In two previous posts, I have discussed cuckoo hashing, a natural generalization of multiple-choice hashing that give better space utilization by moving elements around as needed. There were three issues to address in using such schemes in hardware: moving is expensive, the rare failure cases must be considered more carefully, and the analysis should be as tight as possible. I suggested that for hardware implementation, looking at much simpler schemes that allow just one move would be a step forward.
The main reason for this approach is that moves are expensive. It will therefore take some convincing to get practitioners to accept the value of moves. By looking at just one move, we make the cost seem low, and the law of diminishing returns suggests that the gains from that first move should still be high. If we can first talk the practitioners into a single move, and they find it helpful, then perhaps we can see if additional moves are worthwhile. In any case, we can avoid the problem of moves being expensive by limiting them severely.
If we're limiting ourselves to a single move, it stands to reason that sooner or later there's going be trouble, in the way of overflows. We'll try to place an item in the hash table, but all of its buckets will be filled, and there won't be any way to move any of those items out of the way, because all of the other buckets for these items will be filled. Since one move is less flexible, we need to be able to handle overflow problems.
In hardware, overflow can be handled by a small content addressable memory, or CAM. A CAM is a fully associative memory; you can find anything in it essentially instantaneously. Of course, they're expensive, so they have to be small. If overflows are sufficiently rare, a small CAM can hold all of them. In fact, one point of our paper is that CAM's are not generally utilized in theoretical analysis, but they should be; they're a natural addition to the model. In this way, we circumvent the problem of rare but annoying failures due to overflows.

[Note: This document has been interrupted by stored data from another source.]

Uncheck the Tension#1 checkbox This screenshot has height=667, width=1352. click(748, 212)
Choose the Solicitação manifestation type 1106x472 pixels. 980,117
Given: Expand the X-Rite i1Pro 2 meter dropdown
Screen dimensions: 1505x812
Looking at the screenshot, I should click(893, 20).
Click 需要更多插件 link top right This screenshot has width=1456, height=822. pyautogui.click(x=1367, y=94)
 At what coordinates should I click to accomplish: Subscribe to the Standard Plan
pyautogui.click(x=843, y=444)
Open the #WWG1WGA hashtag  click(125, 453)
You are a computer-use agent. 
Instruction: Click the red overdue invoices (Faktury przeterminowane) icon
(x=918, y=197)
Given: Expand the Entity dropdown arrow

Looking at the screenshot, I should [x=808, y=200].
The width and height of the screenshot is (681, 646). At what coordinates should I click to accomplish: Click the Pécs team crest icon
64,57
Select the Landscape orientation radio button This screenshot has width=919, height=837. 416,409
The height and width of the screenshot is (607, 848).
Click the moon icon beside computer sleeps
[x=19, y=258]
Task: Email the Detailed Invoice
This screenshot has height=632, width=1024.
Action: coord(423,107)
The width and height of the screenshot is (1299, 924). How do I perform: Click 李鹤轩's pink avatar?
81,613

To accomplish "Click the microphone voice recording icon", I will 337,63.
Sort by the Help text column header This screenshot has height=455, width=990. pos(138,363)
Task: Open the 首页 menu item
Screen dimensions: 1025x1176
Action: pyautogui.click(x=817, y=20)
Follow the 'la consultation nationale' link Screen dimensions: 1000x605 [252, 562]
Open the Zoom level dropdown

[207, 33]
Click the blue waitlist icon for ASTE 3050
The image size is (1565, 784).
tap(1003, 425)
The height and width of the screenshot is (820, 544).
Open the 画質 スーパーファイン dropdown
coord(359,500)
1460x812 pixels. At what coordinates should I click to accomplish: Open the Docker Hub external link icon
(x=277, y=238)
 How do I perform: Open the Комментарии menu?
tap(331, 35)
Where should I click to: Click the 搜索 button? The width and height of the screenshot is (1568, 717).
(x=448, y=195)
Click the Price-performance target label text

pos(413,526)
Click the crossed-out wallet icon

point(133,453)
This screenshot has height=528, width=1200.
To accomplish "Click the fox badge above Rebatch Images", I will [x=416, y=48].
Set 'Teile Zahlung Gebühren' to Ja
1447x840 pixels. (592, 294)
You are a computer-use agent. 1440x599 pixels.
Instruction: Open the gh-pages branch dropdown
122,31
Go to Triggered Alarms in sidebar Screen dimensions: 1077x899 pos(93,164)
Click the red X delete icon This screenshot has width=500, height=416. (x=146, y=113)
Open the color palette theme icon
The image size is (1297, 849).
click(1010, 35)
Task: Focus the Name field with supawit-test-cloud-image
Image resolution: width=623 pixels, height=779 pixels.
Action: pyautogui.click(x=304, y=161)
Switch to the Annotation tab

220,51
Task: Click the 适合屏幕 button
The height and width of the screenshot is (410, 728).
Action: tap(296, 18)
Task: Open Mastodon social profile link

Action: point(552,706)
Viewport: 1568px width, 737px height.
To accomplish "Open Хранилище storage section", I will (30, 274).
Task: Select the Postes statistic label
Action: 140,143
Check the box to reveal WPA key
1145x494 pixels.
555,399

Another advantage in studying single-move schemes is that many variations are nicely amenable to fluid limit analyses. That is, we can set up a collection of differential equations that accurately give what fraction of buckets in the table are loaded at every point in time, allowing us to give very accurate numbers (generally within a few percent) detailing their final performance. Arguably, one could do this with simulation as well, but the fluid limit approach is orders of magnitude faster than simulations. The fluid limit approach gives a compellingly accurate performance description that may persuade practitioners more than big-O arguments. Moreover, it allows us to do interesting optimizations, such as figure out how to size sub-tables within our table using black-box optimization techniques.
If all this seems a little vague, that's because this is a blog. For details, you can now see the paper Adam and I are submitting. The end result is that allowing a single move can easily save 1/3 of the space or more; things like optimizing the memory layout can give savings of roughly 10% in space. Our approach seems ready for implementation, and we're eager to get feedback from the real world.